Data entries
=-=-=

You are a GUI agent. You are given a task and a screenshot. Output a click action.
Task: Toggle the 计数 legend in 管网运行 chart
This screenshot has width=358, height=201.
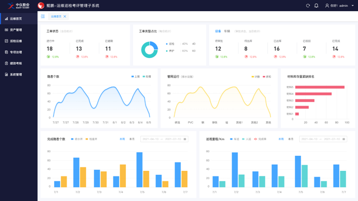click(x=256, y=77)
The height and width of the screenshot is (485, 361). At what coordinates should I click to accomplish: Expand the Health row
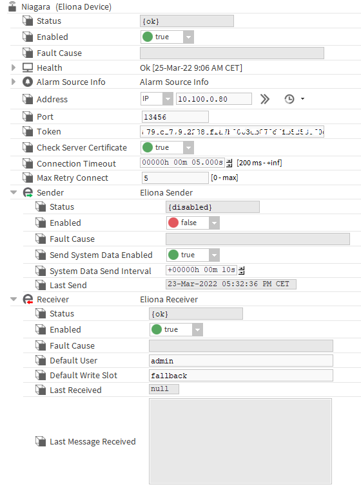tap(14, 68)
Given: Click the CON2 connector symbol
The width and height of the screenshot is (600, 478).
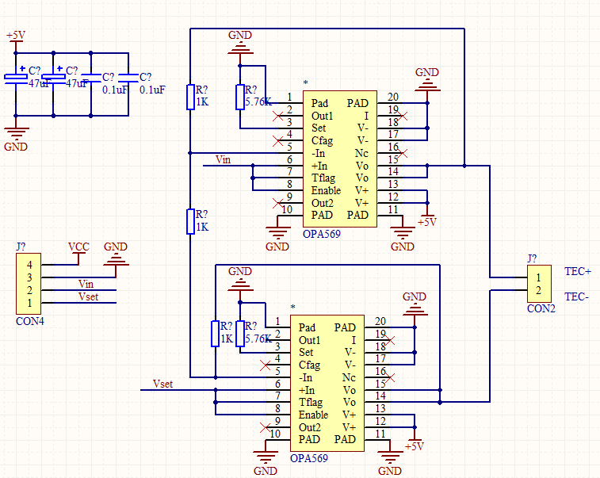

=-=-=

> _Assignment_: Reproduce the complete set of records verbatim and omit the pictures.

> _Written answer_:
You are a GUI agent. You are given a task and a screenshot. Output a click action.
Task: Toggle the 计数 legend in 管网运行 chart
This screenshot has width=358, height=201.
click(x=256, y=77)
The height and width of the screenshot is (485, 361). At what coordinates should I click to accomplish: Expand the Health row
tap(14, 68)
Given: Click the CON2 connector symbol
The width and height of the screenshot is (600, 478).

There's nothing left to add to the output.